In the lines below, swap "GUI agent" for "screen agent" and leave everything else unchanged.
Start Record excerpts
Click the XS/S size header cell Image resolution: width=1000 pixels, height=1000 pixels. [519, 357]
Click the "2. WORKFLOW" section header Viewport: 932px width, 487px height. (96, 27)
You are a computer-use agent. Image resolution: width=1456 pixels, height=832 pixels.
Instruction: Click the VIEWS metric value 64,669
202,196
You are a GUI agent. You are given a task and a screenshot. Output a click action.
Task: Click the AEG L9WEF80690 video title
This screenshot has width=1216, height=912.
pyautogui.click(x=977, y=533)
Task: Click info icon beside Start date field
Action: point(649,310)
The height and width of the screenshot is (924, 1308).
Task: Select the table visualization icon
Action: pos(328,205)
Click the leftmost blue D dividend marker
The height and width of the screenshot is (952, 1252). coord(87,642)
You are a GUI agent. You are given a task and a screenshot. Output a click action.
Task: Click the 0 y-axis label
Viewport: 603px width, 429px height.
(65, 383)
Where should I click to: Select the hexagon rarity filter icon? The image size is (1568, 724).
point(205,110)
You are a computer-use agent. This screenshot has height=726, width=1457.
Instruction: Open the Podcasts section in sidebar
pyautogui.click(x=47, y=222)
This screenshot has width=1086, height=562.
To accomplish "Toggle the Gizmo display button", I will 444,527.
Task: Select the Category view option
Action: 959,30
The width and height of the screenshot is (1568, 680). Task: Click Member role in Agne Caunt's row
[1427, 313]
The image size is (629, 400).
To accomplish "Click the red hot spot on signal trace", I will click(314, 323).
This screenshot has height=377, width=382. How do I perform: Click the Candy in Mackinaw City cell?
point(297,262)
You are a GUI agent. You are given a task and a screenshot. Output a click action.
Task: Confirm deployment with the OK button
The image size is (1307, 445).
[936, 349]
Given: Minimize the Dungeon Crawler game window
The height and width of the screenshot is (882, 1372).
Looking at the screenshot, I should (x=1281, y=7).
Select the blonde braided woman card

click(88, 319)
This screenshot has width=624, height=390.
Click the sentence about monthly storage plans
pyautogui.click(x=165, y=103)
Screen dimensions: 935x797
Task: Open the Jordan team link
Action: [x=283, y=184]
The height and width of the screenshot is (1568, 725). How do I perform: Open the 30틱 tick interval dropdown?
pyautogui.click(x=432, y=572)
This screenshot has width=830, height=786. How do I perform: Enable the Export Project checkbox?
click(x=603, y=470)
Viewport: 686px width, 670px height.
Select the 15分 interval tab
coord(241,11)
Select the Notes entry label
End Record excerpts
Solution to the exercise:
Click the XS/S size header cell Image resolution: width=1000 pixels, height=1000 pixels. [519, 357]
Click the "2. WORKFLOW" section header Viewport: 932px width, 487px height. (96, 27)
You are a computer-use agent. Image resolution: width=1456 pixels, height=832 pixels.
Instruction: Click the VIEWS metric value 64,669
202,196
You are a screen agent. You are given a task and a screenshot. Output a click action.
Task: Click the AEG L9WEF80690 video title
This screenshot has width=1216, height=912.
pyautogui.click(x=977, y=533)
Task: Click info icon beside Start date field
Action: point(649,310)
The height and width of the screenshot is (924, 1308).
Task: Select the table visualization icon
Action: pos(328,205)
Click the leftmost blue D dividend marker
The height and width of the screenshot is (952, 1252). coord(87,642)
You are a screen agent. You are given a task and a screenshot. Output a click action.
Task: Click the 0 y-axis label
Viewport: 603px width, 429px height.
(65, 383)
Where should I click to: Select the hexagon rarity filter icon? The image size is (1568, 724).
point(205,110)
You are a computer-use agent. This screenshot has height=726, width=1457.
Instruction: Open the Podcasts section in sidebar
pyautogui.click(x=47, y=222)
This screenshot has width=1086, height=562.
To accomplish "Toggle the Gizmo display button", I will 444,527.
Task: Select the Category view option
Action: 959,30
The width and height of the screenshot is (1568, 680). Task: Click Member role in Agne Caunt's row
[1427, 313]
The image size is (629, 400).
To accomplish "Click the red hot spot on signal trace", I will click(314, 323).
This screenshot has height=377, width=382. How do I perform: Click the Candy in Mackinaw City cell?
point(297,262)
You are a screen agent. You are given a task and a screenshot. Output a click action.
Task: Confirm deployment with the OK button
The image size is (1307, 445).
[936, 349]
Given: Minimize the Dungeon Crawler game window
The height and width of the screenshot is (882, 1372).
Looking at the screenshot, I should (x=1281, y=7).
Select the blonde braided woman card

click(88, 319)
This screenshot has width=624, height=390.
Click the sentence about monthly storage plans
pyautogui.click(x=165, y=103)
Screen dimensions: 935x797
Task: Open the Jordan team link
Action: [x=283, y=184]
The height and width of the screenshot is (1568, 725). How do I perform: Open the 30틱 tick interval dropdown?
pyautogui.click(x=432, y=572)
This screenshot has width=830, height=786. How do I perform: Enable the Export Project checkbox?
click(x=603, y=470)
Viewport: 686px width, 670px height.
Select the 15分 interval tab
coord(241,11)
Select the Notes entry label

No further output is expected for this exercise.